As directivas de Bruxelas e os mandos do capital, se não fazem baixar o défice que tem servido de pretexto ao apertar do cinto e a todas as malfeitorias, dão chorudos lucros àqueles para quem esta política é imaginada e levada à prática.
O certo é que as dificuldades já começaram também para Sócrates – saídas da luta e do empenhamento de cada vez mais numerosos trabalhadores atingidos pela política de direita e pela opção neoliberal que o PS tão bem conduz contra o País e contra a maioria da população portuguesa.

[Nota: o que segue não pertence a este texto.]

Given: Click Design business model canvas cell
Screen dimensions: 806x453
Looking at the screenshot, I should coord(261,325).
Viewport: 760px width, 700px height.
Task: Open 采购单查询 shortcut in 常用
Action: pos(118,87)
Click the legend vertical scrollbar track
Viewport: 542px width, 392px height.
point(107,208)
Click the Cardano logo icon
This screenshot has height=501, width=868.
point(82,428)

A verdadeira diferença da rentrée está, pois, nos comunistas e no PCP. A algazarra imperialista a que quase todos os outros partidos e seus analistas encartados se dedicaram – mais uma vez cumprindo o mando de Bush – e que assim procurou atacar a maior manifestação cultural e política de Portugal, a Festa do Avante!, não conseguiu destruir-lhe o fulgor. Acusando o PCP de albergar terroristas e procurando esquecer a Constituição que estipula o «direito à insurreição contra todas as formas de opressão», como é o caso da opressão que reina na Colômbia e contra a qual lutam há 40 anos as FARC, comentadores e analistas procuraram desviar as atenções do que na realidade aconteceu na Atalaia. E que foi o verdadeiro programa de acção que Jerónimo de Sousa anunciou no seu discurso de encerramento.

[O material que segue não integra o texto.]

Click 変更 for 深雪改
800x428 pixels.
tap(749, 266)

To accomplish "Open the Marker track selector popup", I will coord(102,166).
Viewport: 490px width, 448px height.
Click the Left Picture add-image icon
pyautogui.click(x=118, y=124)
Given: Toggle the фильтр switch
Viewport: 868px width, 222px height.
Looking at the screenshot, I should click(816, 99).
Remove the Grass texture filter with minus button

Exigindo uma «inversão na política externa portuguesa», que «termine com a vergonhosa subserviência aos ditames das grandes potências», declarando a oposição do PCP à participação de Portugal numa força multinacional no Líbano, o secretário-geral do Partido avançou com uma série de iniciativas em que nos empenhamos de imediato. A reapresentação do projecto de lei sobre a Interrupção Voluntária da Gravidez na AR; a insistência na proposta de gratuitidade dos manuais escolares para o ensino público obrigatório; uma campanha nacional pelo direito à reforma e por pensões dignas e na defesa de uma segurança social pública, universal e solidária; a proposta de um programa nacional de combate à precariedade e ao trabalho não declarado e ilegal; a exigência de uma política de trabalho com direitos, do reforço dos meios e da eficácia da IGT, da alteração das custas judiciais e da criação do Instituto do Acesso ao Direito; o anúncio da iniciativa de apresentar um projecto de lei de valorização do Salário Mínimo Nacional.
Entre muitas outras iniciativas, estas foram particularmente aclamadas no gigantesco comício – fora de moda? – da Festa do Avante!
Os comunistas são gente séria e cada vez mais gente acaba por descobri-lo. Mal a Festa encerrava as suas portas, a iniciativa estava já nas ruas e nas empresas e estará brevemente nas instituições.